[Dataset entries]
━━━
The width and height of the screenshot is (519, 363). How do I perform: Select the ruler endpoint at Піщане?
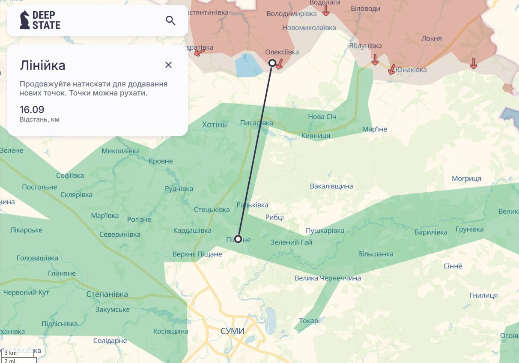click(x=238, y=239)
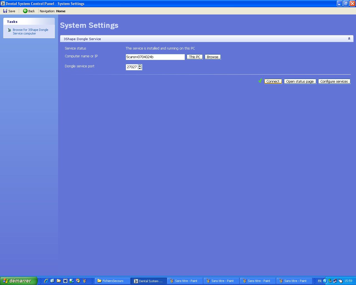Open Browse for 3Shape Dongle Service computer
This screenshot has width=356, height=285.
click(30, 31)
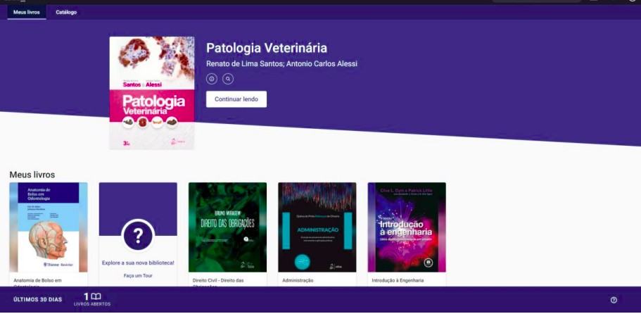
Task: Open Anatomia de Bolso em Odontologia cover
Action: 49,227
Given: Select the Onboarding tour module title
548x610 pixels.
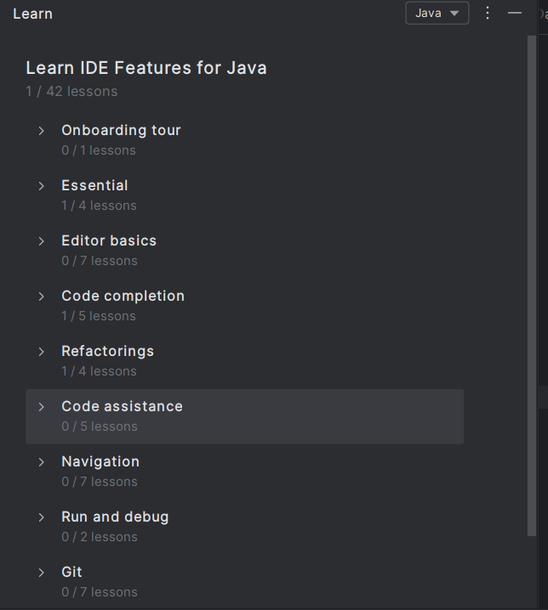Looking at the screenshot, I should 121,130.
━━━
* Activity *
Copy every line of the data word for word, omitting the images.

* Exercise result *
The width and height of the screenshot is (519, 363). How do I perform: Select the ruler endpoint at Піщане?
click(x=238, y=239)
Open Browse for 3Shape Dongle Service computer
This screenshot has width=356, height=285.
click(30, 31)
Task: Open Anatomia de Bolso em Odontologia cover
Action: 49,227
Given: Select the Onboarding tour module title
548x610 pixels.
Looking at the screenshot, I should 121,130.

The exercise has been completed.